(Given records)

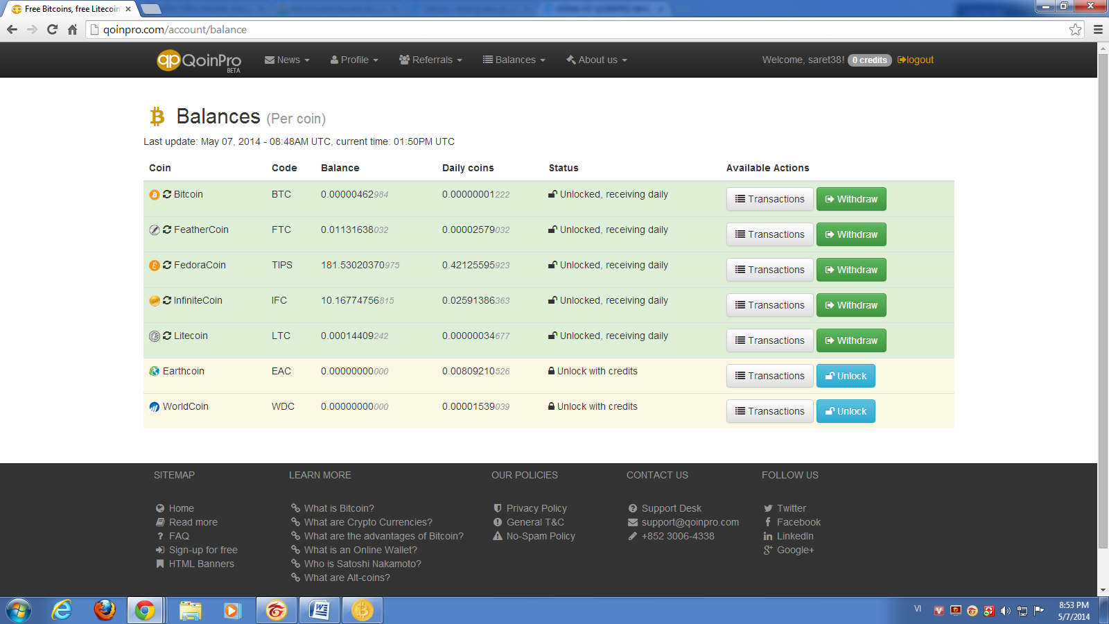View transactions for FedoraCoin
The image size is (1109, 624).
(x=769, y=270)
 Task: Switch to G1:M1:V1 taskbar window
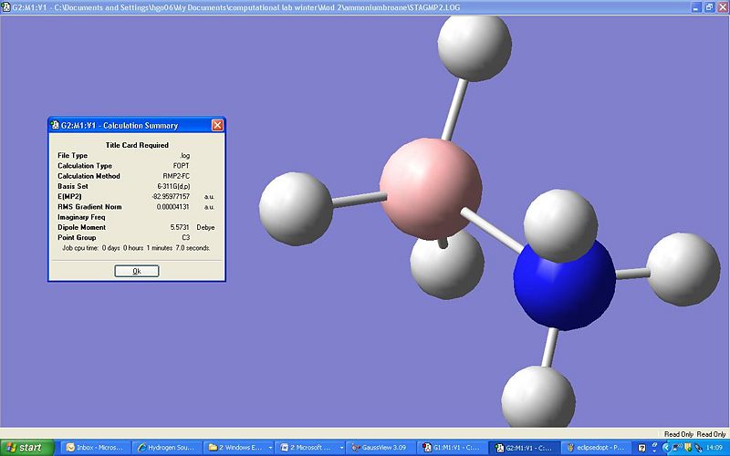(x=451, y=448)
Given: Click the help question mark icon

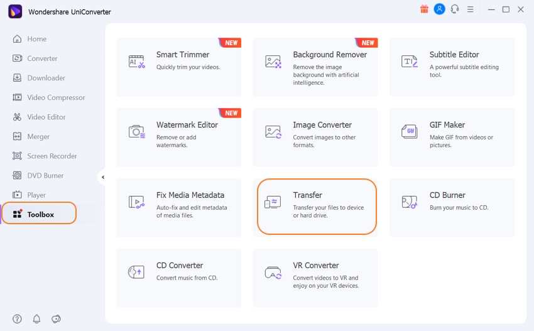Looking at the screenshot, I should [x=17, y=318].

(End Given records)
(Given records)

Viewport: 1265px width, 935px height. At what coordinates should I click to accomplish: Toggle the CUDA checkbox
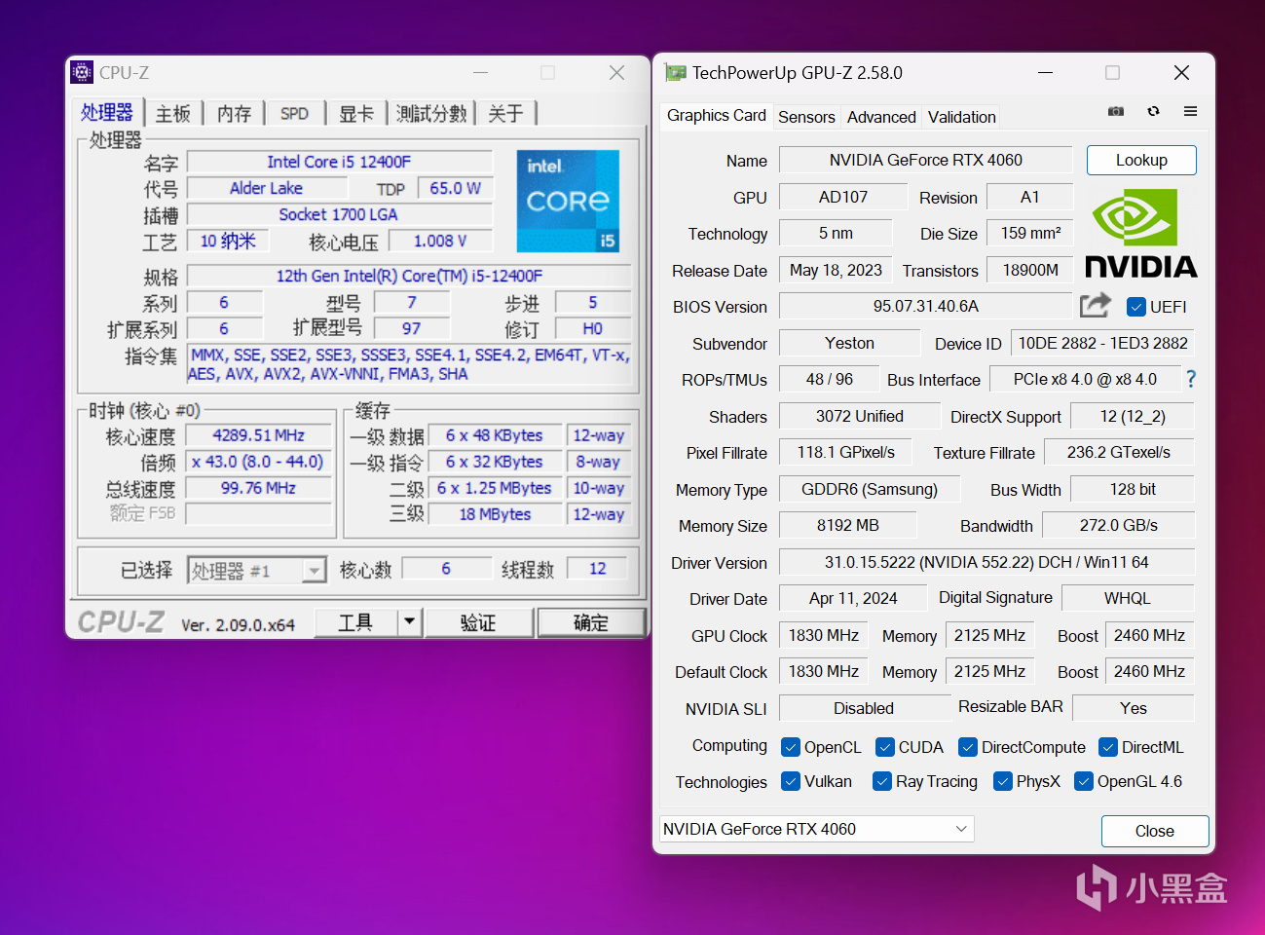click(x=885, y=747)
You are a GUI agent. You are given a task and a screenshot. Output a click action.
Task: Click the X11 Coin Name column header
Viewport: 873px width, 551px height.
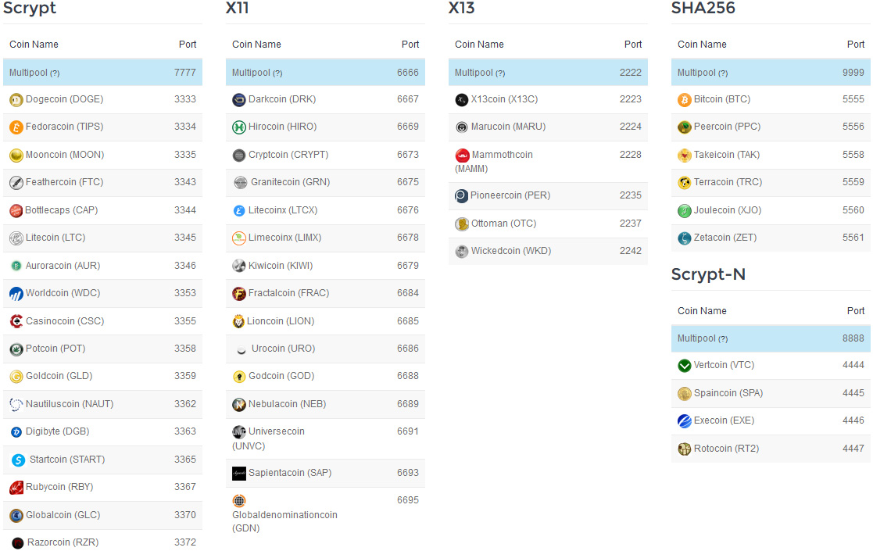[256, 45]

(End Given records)
(Given records)

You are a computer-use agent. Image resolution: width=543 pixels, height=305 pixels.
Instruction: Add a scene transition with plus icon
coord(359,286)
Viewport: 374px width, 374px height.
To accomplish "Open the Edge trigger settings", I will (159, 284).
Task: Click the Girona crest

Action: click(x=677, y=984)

(End Given records)

[Instructions to follow]
Copy every line from the entries that contains the word "agent".

[Problem solution]
You are a GUI agent. You are given a task and a screenshot. Output a click action.
You are a computer-use agent. Image resolution: width=543 pixels, height=305 pixels.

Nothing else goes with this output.